• _TESTO DI LETTURA_:
Entro una cornice mistilinea in stucco, stesa ad imitazione del marmo giallo, l’affresco vuole simulare la volta celeste, ospitando al suo interno Giove che fa precipitare i Giganti. Il Padre degli dei si situa in alto, a cavalcioni dell’aquila, nell’atto di scagliare fulmini con la mano sinistra contro i Giganti che precipitano nella parte inferiore della composizione, travolti da pesanti pietre. Un consesso di divinità costella la scena: si riconoscono Diana in veste gialla e Minerva cinta da un corsetto arancione, subito sotto Giove; più in basso Nettuno con un tridente, accompagnato da una figura femminile forse identificabile in Cerere, visto il suo ornamento con spighe. Mercurio, in volo, è ammantato di un drappo bianco.
Il resto del soffitto, al di fuori della figurazione, si presenta suddiviso in riquadri da fasce di finto marmo grigio screziato entro più larghe ripartizioni stese ad imitazione del marmo rosato, accordate lungo le pareti a paraste ioniche scandenti la superficie muraria. Completano la decorazione dell’ambiente due finestre simulate, una con una figura affacciata ormai illeggibile, forse di fattura novecentesca (Tomezzoli 2018, p. 284), e due putti marmorei posti sulla balaustra.
Emanuele Principi
Gli affreschi della Sala di Venere, ubicata al pianterreno del palazzo, sono attribuiti ad Andrea Urbani, che li ha realizzati attorno al nono decennio del XVIII secolo. Lo stato di conservazione è pessimo, con estese e grossolane ridipinture e un trasporto su tela del soffitto che ha comportato la suddivisione dell’opera in più parti e diffuse gore (Tomezzoli 2018, p. 292).
Le pareti della sala sono decorate da simulate specchiature marmoree, mentre cartouches e tralci monocromi arricchiscono le sovrapporte, dipinti entro finti coronamenti arcuati.
Al centro del soffitto, assisa su un podio di nuvole, una Venere seminuda si presenta cinta da una coroncina di perle, avvolta da un drappo svolazzante alle sue spalle: le due colombe in alto, trattenute da un amorino, fugano ogni dubbio sull’identificazione della dea. Un Cupido bendato la affianca sulla destra: ha affidato arco e faretra ad un compagno, pronto a porgergli una freccia con cui far scoccare nuovi sentimenti d’amore.
Una cornice ottagonale dall’andamento curvilineo avvolge la scena: ai lati si trovano motivi a monocromo con festoncini o figure femminili fantastiche a metà tra sirene e chimere. La soluzione angolare presenta finti balconi in prospettiva aperti sul cielo.

• _CONSEGNA_:
Riscrivi il brano sugli affreschi da "Al centro del" a "nuovi sentimenti d’amore.", sostituendo "perle" con "coralli".

• _MATERIALE FORNITO_:
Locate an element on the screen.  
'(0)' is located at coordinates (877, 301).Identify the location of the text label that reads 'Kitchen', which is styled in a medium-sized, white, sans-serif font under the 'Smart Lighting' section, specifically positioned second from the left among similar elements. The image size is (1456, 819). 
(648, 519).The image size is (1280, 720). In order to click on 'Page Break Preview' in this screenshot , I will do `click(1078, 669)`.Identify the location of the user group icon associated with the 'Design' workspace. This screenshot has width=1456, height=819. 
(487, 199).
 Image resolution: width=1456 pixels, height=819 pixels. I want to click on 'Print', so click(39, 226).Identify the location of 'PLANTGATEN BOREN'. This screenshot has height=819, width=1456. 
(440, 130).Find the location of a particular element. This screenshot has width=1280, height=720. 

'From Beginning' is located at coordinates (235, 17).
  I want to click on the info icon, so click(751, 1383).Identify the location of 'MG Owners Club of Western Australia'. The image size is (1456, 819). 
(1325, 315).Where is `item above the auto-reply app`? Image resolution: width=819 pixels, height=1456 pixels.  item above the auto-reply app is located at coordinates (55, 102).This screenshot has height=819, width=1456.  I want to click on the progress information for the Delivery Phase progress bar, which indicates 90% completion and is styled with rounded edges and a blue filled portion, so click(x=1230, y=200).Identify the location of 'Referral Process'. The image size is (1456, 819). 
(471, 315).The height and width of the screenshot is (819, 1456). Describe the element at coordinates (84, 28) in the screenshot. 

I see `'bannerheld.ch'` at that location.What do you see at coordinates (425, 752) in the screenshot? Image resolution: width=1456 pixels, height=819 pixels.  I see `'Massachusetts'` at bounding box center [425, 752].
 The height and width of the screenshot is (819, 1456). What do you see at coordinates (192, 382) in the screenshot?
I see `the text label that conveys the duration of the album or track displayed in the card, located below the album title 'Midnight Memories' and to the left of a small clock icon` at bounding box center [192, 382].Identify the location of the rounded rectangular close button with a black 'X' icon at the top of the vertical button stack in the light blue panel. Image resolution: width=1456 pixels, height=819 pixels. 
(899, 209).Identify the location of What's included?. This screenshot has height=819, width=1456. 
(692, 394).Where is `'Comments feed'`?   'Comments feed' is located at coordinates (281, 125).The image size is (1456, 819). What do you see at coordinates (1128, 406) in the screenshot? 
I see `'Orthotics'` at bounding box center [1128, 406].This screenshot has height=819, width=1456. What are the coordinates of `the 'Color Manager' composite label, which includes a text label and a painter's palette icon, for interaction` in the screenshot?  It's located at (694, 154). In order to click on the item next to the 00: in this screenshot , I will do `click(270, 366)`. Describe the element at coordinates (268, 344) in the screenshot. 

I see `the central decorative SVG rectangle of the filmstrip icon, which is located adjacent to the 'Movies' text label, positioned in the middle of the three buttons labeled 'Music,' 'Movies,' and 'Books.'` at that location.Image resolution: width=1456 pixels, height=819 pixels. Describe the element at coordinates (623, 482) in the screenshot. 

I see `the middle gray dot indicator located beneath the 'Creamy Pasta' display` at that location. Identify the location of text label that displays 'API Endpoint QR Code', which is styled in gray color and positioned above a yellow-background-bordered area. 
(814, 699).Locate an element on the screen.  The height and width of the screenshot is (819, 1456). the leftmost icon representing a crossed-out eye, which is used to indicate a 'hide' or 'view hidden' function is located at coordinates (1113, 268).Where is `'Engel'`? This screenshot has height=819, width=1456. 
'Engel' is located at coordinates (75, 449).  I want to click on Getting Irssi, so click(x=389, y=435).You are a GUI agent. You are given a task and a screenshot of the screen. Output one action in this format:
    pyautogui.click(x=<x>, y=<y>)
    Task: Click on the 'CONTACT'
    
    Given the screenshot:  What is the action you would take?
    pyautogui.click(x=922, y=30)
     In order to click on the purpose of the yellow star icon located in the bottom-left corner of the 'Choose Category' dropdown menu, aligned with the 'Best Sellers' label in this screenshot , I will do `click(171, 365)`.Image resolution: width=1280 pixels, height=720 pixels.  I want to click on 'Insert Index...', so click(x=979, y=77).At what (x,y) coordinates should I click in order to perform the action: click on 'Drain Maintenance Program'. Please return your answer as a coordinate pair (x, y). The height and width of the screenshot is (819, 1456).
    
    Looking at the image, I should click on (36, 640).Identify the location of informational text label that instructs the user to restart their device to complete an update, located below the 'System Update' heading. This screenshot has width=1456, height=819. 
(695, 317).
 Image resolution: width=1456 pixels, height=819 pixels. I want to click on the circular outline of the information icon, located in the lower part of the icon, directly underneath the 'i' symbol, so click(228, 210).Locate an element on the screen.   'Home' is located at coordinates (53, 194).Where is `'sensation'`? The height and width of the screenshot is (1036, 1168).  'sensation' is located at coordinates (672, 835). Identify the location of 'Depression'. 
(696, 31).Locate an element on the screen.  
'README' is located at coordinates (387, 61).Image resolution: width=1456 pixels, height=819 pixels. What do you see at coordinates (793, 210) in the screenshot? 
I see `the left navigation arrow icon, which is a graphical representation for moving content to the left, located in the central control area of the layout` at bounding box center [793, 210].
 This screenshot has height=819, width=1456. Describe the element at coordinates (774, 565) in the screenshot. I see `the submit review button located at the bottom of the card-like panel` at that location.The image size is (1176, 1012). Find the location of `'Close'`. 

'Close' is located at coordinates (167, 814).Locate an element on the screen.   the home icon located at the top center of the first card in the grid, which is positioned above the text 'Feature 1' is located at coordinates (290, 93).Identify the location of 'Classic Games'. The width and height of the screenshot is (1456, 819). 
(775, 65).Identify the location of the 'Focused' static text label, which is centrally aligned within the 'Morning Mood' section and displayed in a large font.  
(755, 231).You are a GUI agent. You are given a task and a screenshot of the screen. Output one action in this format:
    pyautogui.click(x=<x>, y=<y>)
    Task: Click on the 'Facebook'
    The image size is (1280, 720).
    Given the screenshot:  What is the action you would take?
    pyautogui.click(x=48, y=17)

• _RISPOSTA CORRETTA_:
Al centro del soffitto, assisa su un podio di nuvole, una Venere seminuda si presenta cinta da una coroncina di coralli, avvolta da un drappo svolazzante alle sue spalle: le due colombe in alto, trattenute da un amorino, fugano ogni dubbio sull’identificazione della dea. Un Cupido bendato la affianca sulla destra: ha affidato arco e faretra ad un compagno, pronto a porgergli una freccia con cui far scoccare nuovi sentimenti d’amore.